SAN BENEDETTO DEL TRONTO – Alejet, Alejet, Alejet. È splendidamente monotono il finale della Tirreno-Adriatico, che nelle ultime tre edizioni (siamo alla 41esima), ha legato la vittoria di tappa finale, come al solito sviluppatasi nel circuito del lungomare sambenedettese (7 giri per complessivi 57,4 chilometri), al nome di Alessandro Petacchi, in arte AleJet, in arte Velocista Gentiluomo; in pratica l’ultimo cannibale del ciclismo italiano e mondiale. Qualche cifra: 155 vittorie in carriera, già sette nel corso di questa stagione. Un mostro.
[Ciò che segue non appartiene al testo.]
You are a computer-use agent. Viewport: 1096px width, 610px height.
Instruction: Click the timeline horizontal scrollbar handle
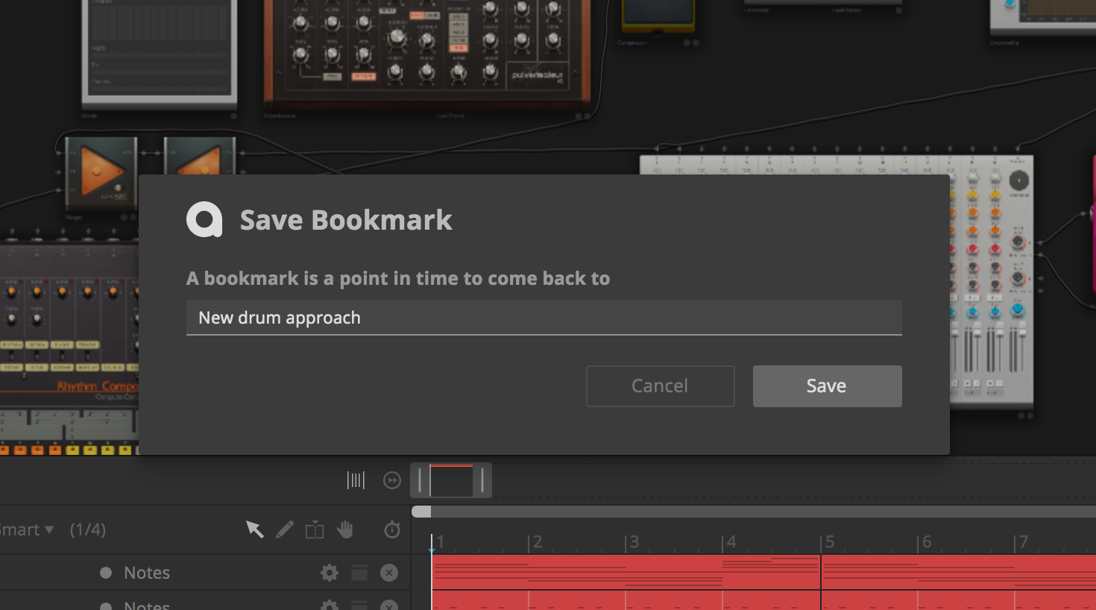click(421, 512)
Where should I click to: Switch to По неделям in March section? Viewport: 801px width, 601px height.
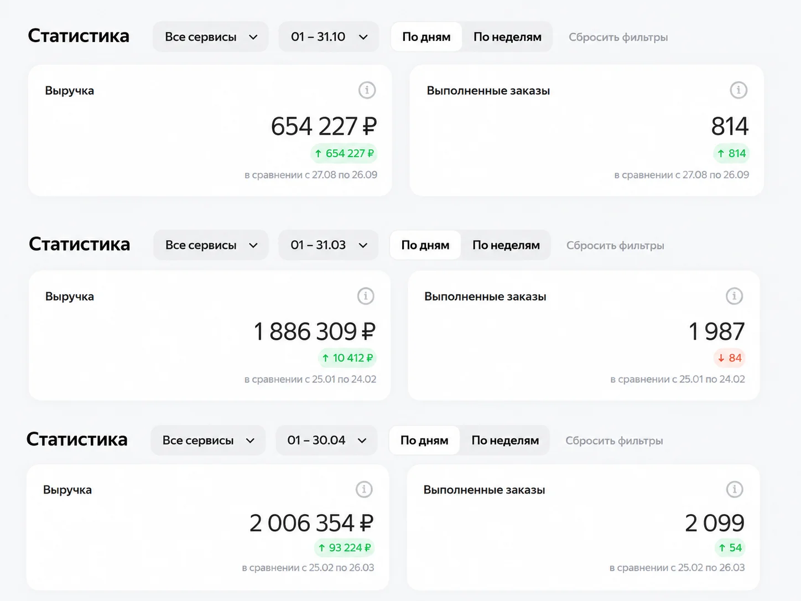click(506, 245)
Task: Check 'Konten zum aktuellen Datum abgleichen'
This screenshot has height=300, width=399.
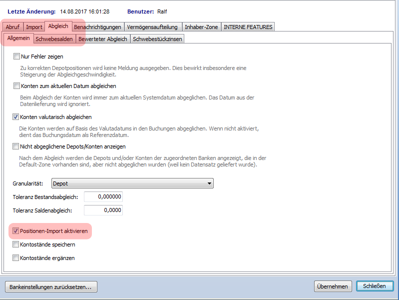Action: click(17, 86)
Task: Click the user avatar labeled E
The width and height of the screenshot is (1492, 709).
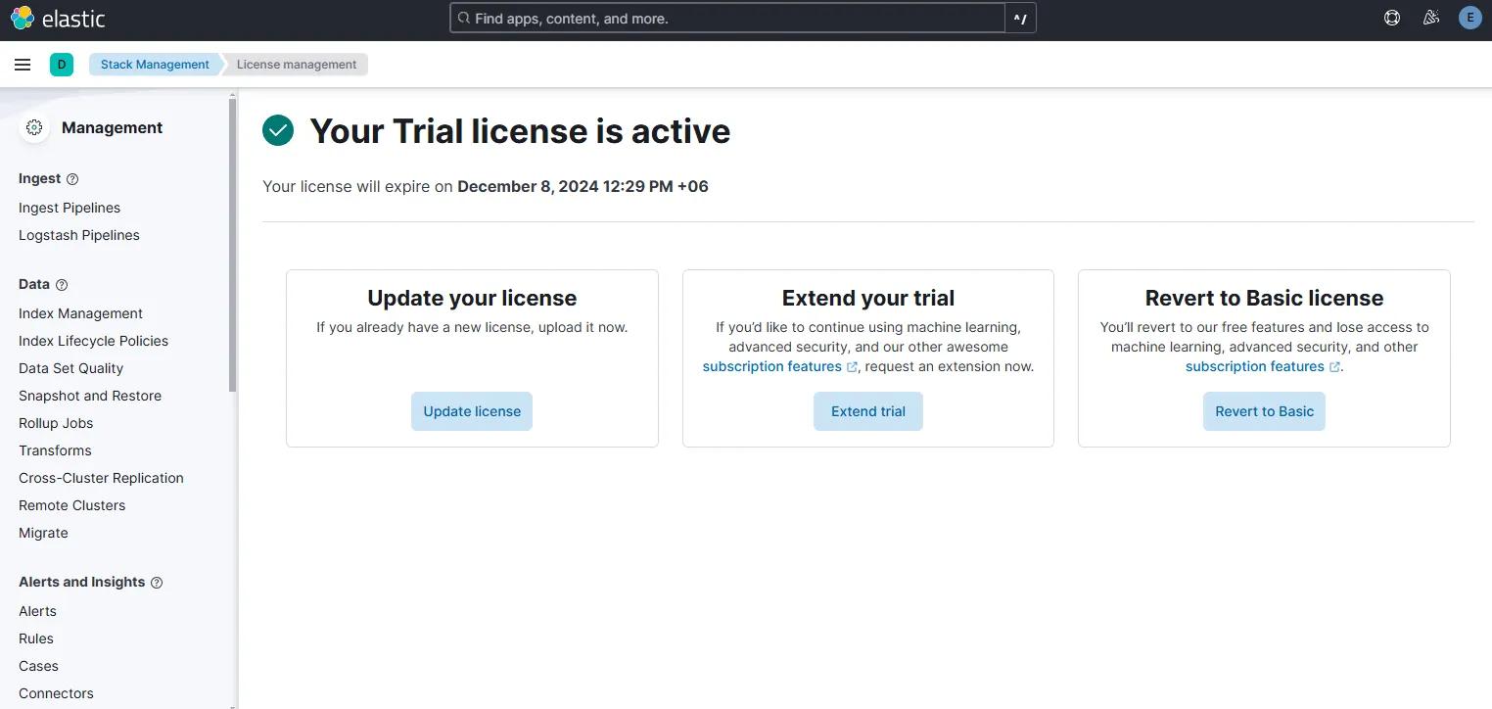Action: tap(1469, 18)
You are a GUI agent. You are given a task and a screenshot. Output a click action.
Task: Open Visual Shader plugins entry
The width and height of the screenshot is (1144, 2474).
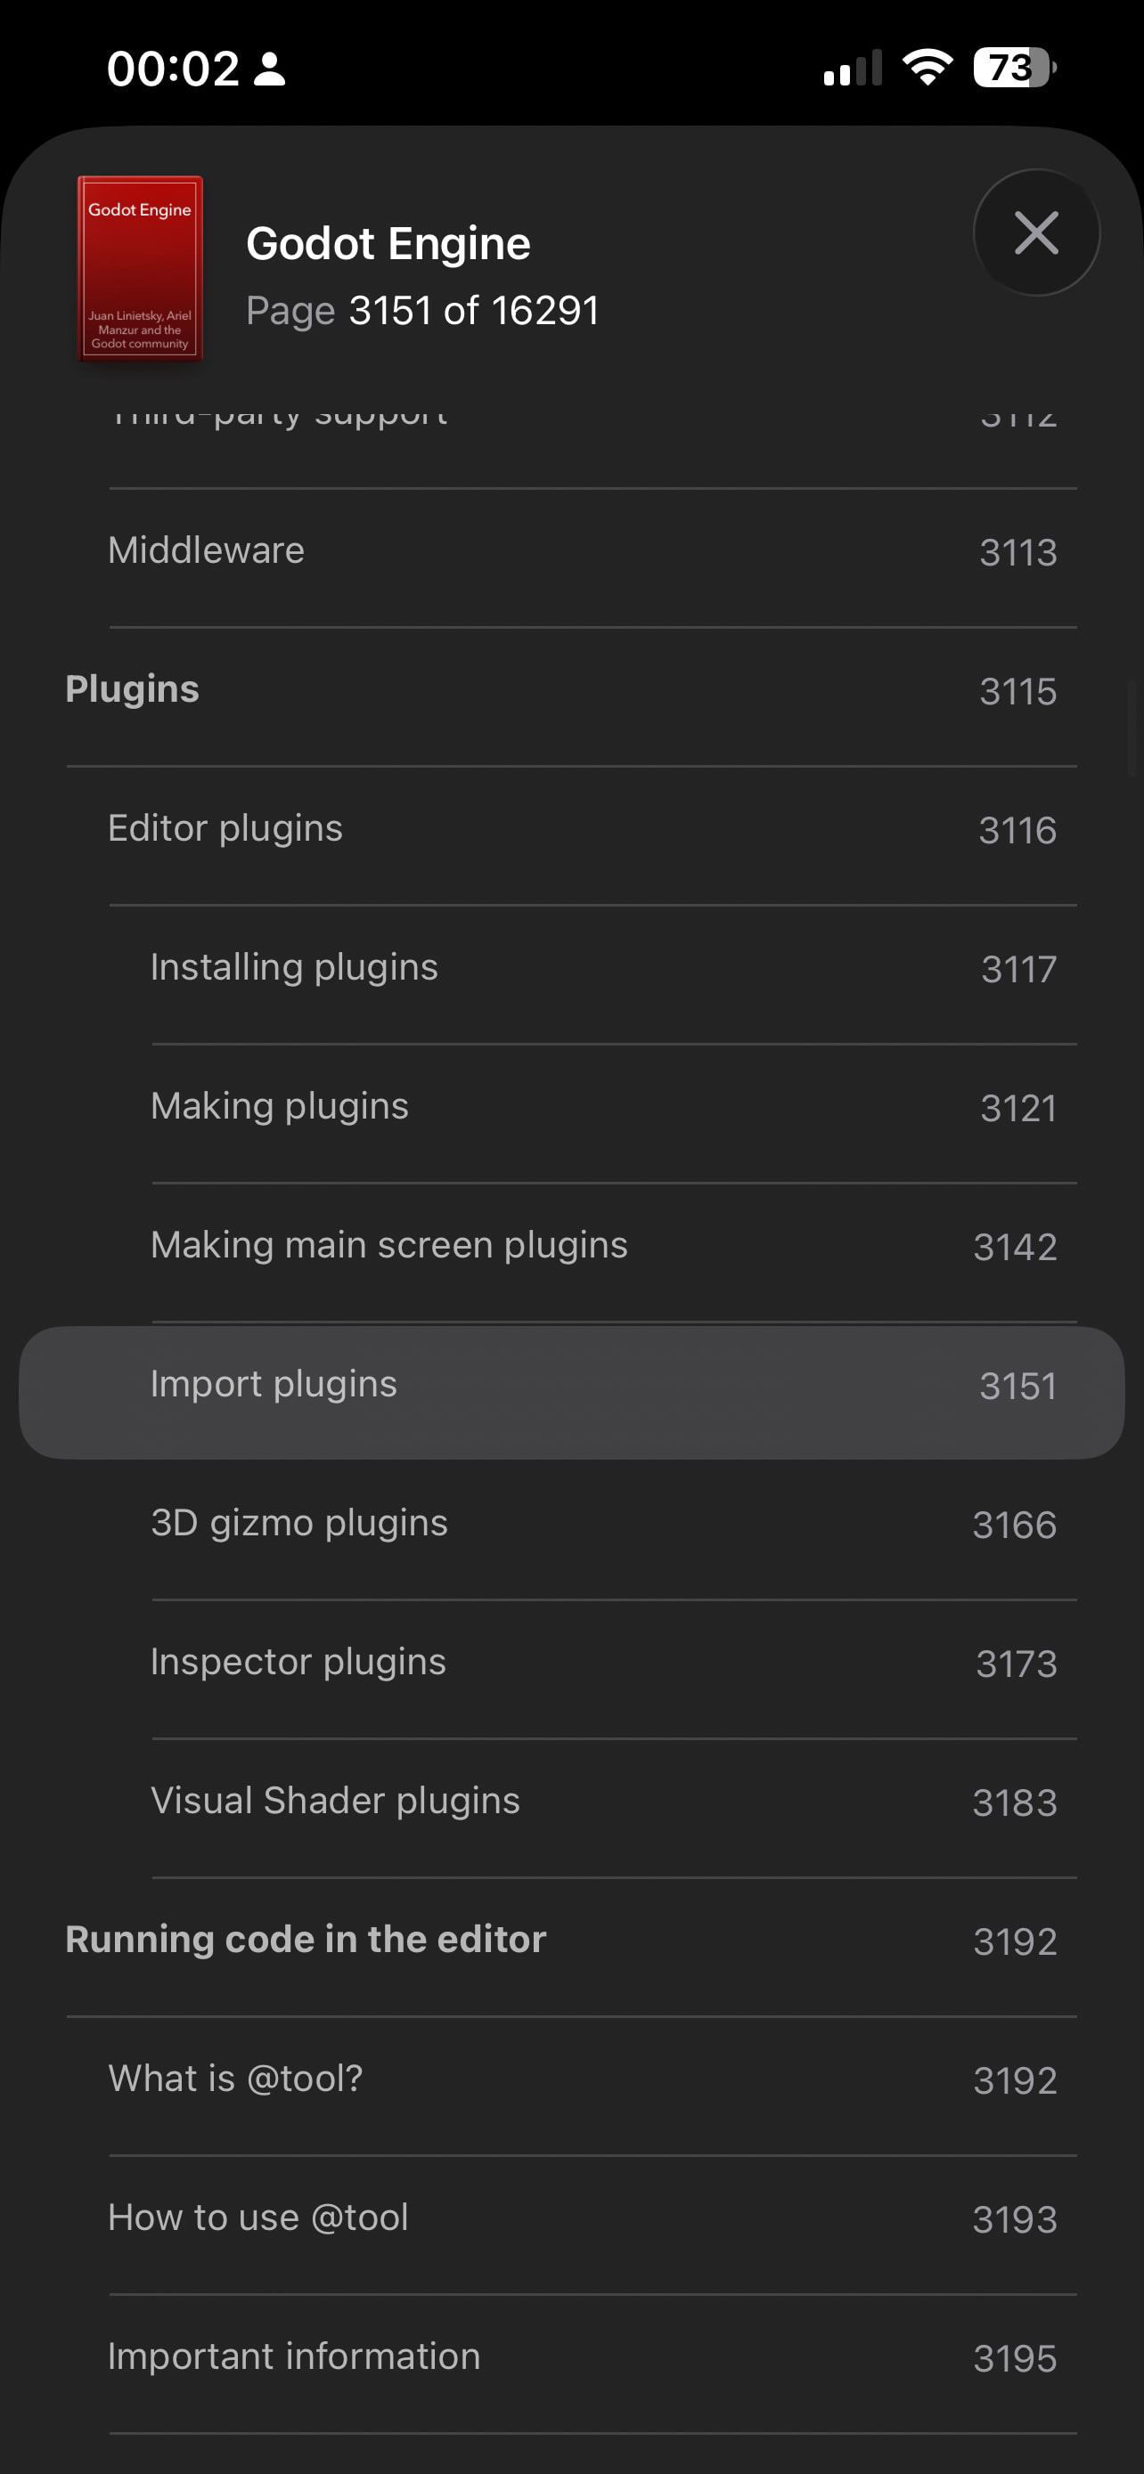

Come potrebbe diventarlo Thomas Dekker, l’olandese vincitore di questa edizione della Tirreno-Adriatico che ha appena 21 anni (solo Saronni ha vinto ad una età più giovane: aveva appena vent’anni), che ha lo sguardo da ragazzino ma un futuro roseo davanti: «Lo vedevo, in alcune situazioni, che tremava e che magari gli mancava l’esperienza necessaria – ha dichiarato Petacchi – ma all’inizio della corsa avevo pronosticato il suo nome come vincitore finale: mi alleno con lui a Lido di Camaiore e conosco le sue potenzialità».
La tappa odierna ha visto la fuga solitaria del basco Albizo Lisazu, scattato al chilometro 43, che ha aumentato il suo vantaggio sfiorare i 3 minuti per poi, nei giri conclusivi, essere ripreso dal gruppo. Vorticosi i giri finali: terz’ultimo a 41,6 kmh/h, penultimo a 49,5, ultimo a 54,465 km/h.
E sul lungomare Buozzi la maglia celeste di Alessandro Petacchi era imprendibile: regolati senza problemi McEwen, Griullo, Husvod, Zabel, De Jongh.
«Mi sento meglio quest’anno che la scorsa stagione – ha ricordato Petacchi – Ma non è detto che questo voglia dire che vincerò sicuramente la Sanremo» (dove AleJet si era imposto già lo scorso anno).
Applausi per Petacchi dal pubblico sportivo sambenedettese, accorso come al solito numeroso nonostante il vento gelido di tramontana, che ha impedito alla città di mostrare, alle telecamere della Rai, il suo volto primaverile. Sarà per la prossima volta?